Either way, although the lemon syrup cake recipe is very good, my childish baking attempts weren't really that bad either.  Maybe the lesson is that cake is never wrong.

(Oh yeah.  Chocolate mayonnaise cake?  I've never made one.  But the internet can't be wrong... can it?)

Lemon Syrup Cake
125g butter, at (preferably warm) room temperature
zest from 2 lemons
1 cup white sugar (caster is good but I've used regular too)
2 eggs, also at room temperature
3/4 cup SR flour
3/4 cup plain flour
1/2 cup milk
juice of 1 lemon

For syrup:
1/4 cup sugar
juice of the other lemon

Cream butter, sugar and lemon zest together until (yup, you guessed it) fluffy.  Beat in eggs a little at a time (I crack the egg right into the bowl but only incorporate a little at a time in my beating) to form a smooth emulsion (W/O? O/W? Who cares, it works.)  Fold in flour by the 1/2 cup alternately with milk by the 1/4 cup, so that you start and finish with flour.  Lightly mix in the lemon juice.

Pour into whatever shape tin you like -- I used to make this as a loaf most of the time, but it also makes fantastic tiny madeleines, and tonight I made cupcakes -- and bake at an appropriate temperature for the right amount of time...

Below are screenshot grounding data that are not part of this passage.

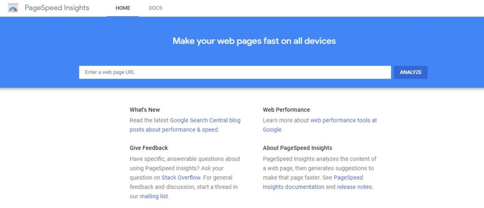Click the 'Learn more about' text

pyautogui.click(x=285, y=120)
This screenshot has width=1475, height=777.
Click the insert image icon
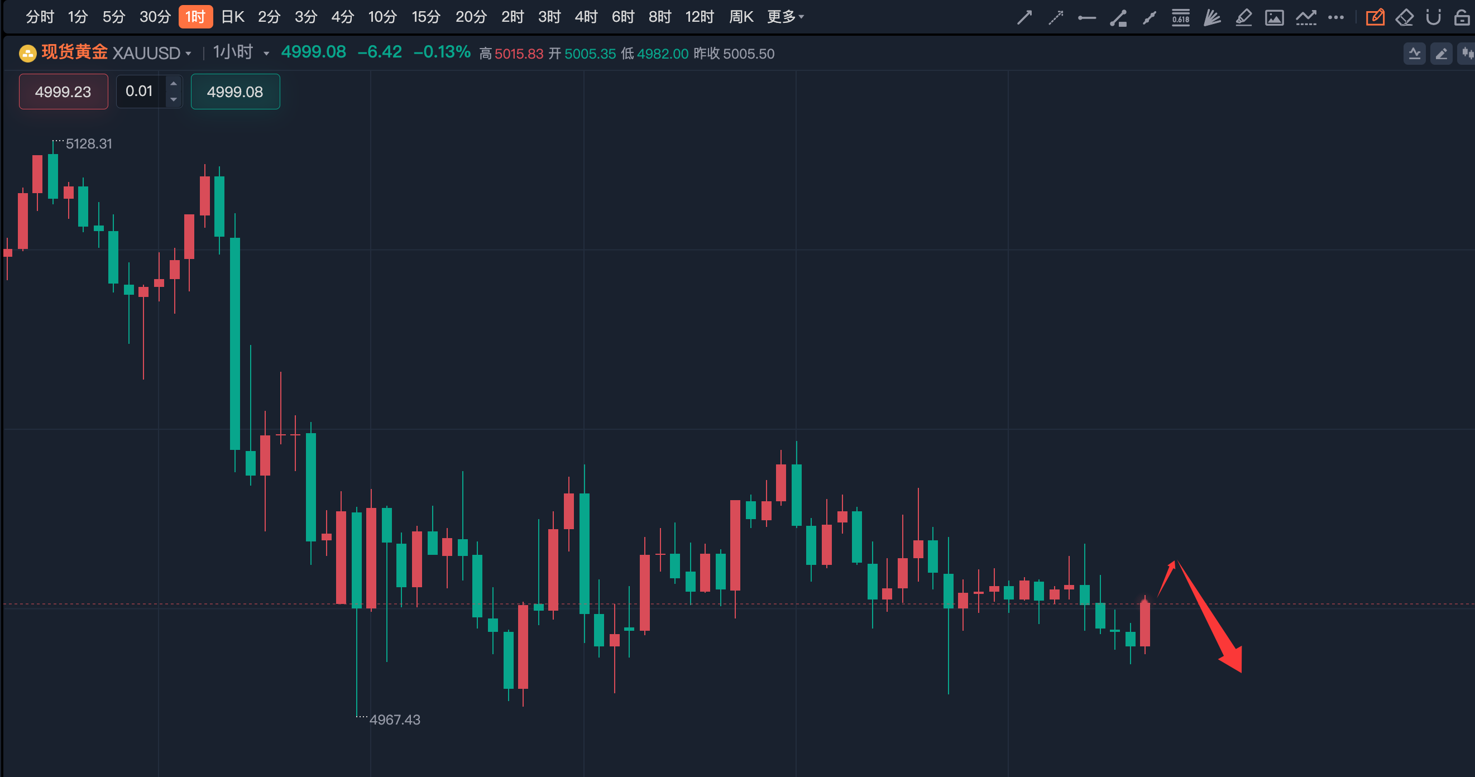pos(1274,18)
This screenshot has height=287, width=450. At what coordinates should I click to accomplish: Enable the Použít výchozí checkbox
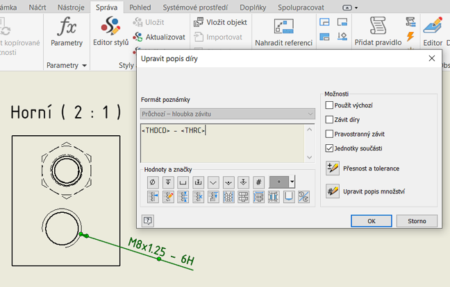(x=330, y=105)
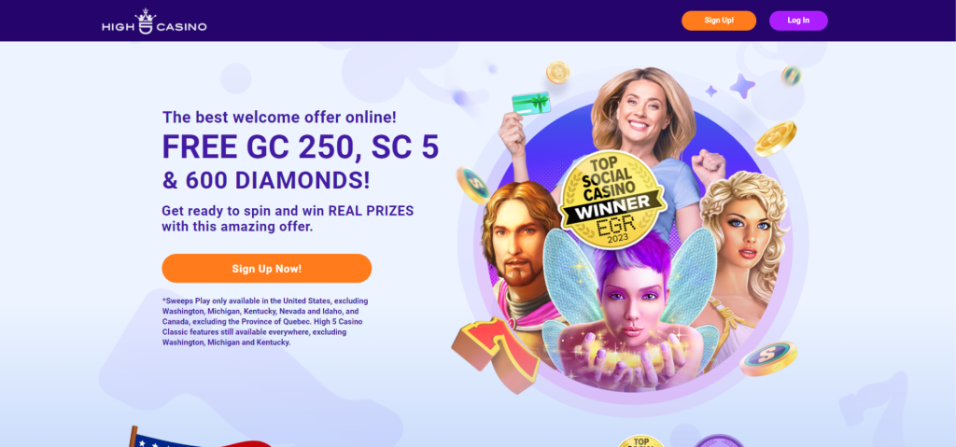This screenshot has width=956, height=447.
Task: Click the partial purple badge at bottom
Action: [x=720, y=440]
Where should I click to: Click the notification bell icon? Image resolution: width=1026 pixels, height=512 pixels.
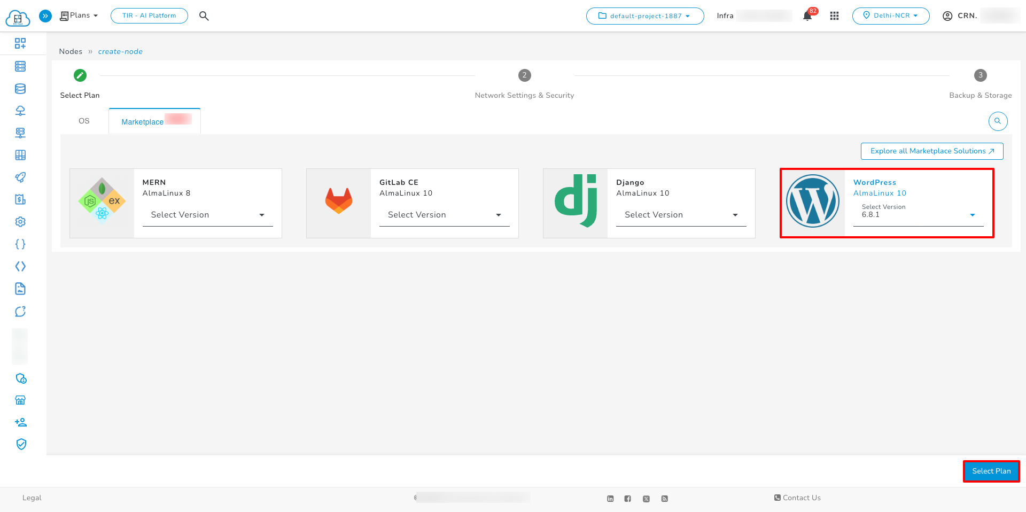click(x=807, y=16)
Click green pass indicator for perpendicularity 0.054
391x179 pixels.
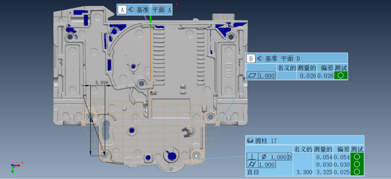[x=357, y=157]
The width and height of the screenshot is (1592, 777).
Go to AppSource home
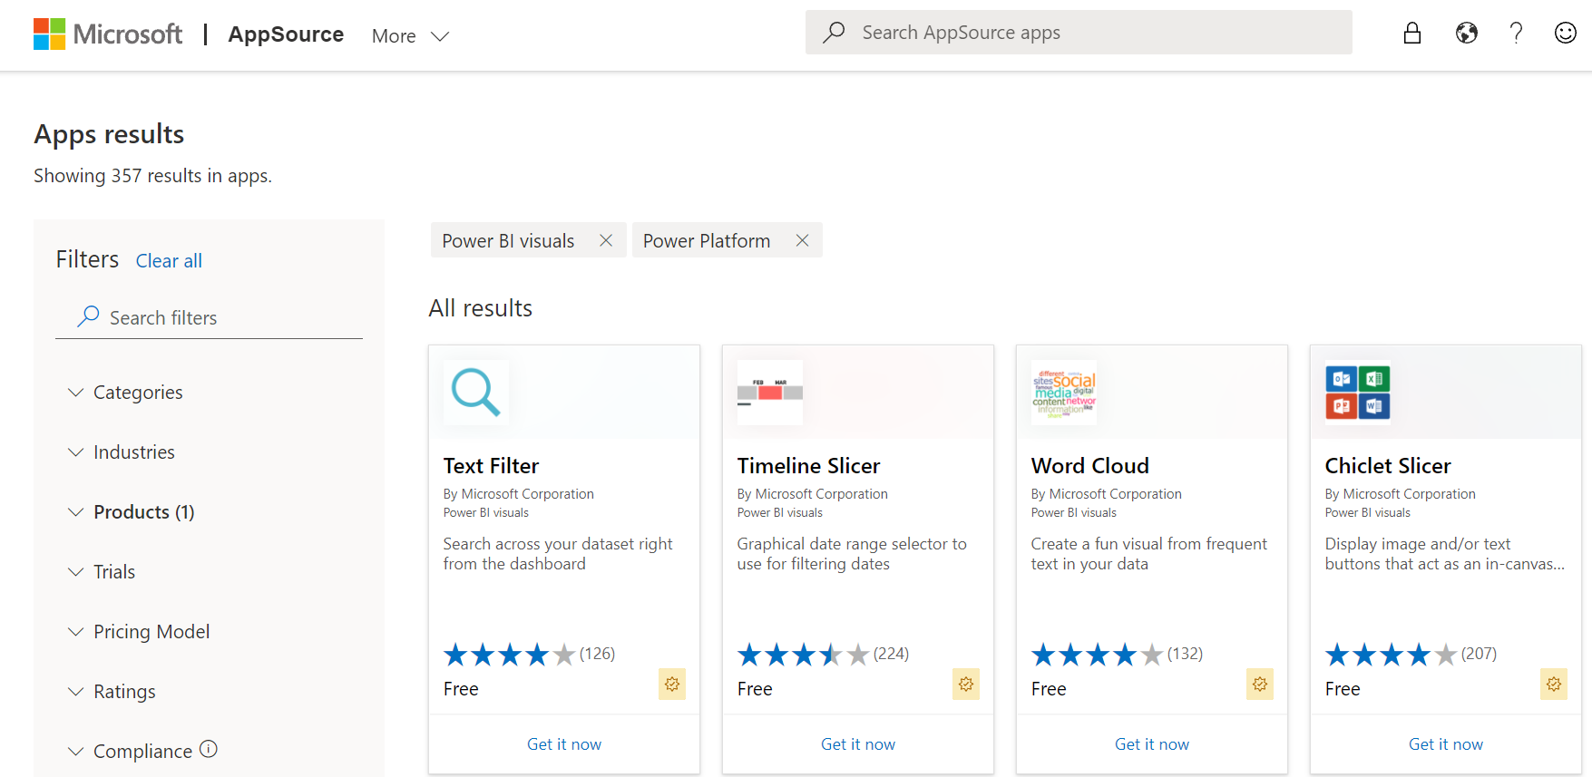286,34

I know, I know, that sounds obtuse.  But larger volumes require longer, slower cooking so that the inside has time to cook, whereas small volumes can cook faster and hotter.  As a rough guide, I used to bake a loaf cake at 160C fan-forced for about an hour 10 minutes; the cupcakes worked well at 175C equivalent (my current oven cooks quite a bit under-temperature, so I think its 190C is about 175C) for 35 minutes.  Test for doneness the usual way, by pressing the top and checking that it springs back and doesn't squidge, by inserting a toothpick or skewer into the middle and checking for raw batter stuck to it when you pull it out (don't worry about making a hole; you're going to do that later anyway), and/or by looking to see if the cake has pulled away from the sides slightly.

While the cake cooks, make the syrup by mixing the lemon juice and sugar and zapping it in the microwave, stirring frequently, until the sugar is dissolved and the mixture looks sticky.  When the cake is done, let it cool for a few minutes, then poke holes in it and spoon syrup all over it while still in the tin.  Let cool completely, coating a few more times with remaining syrup to get a nice glaze.

I like to put some thin strands of lemon zest into the syrup and then decorate the top of the cake(s) with them.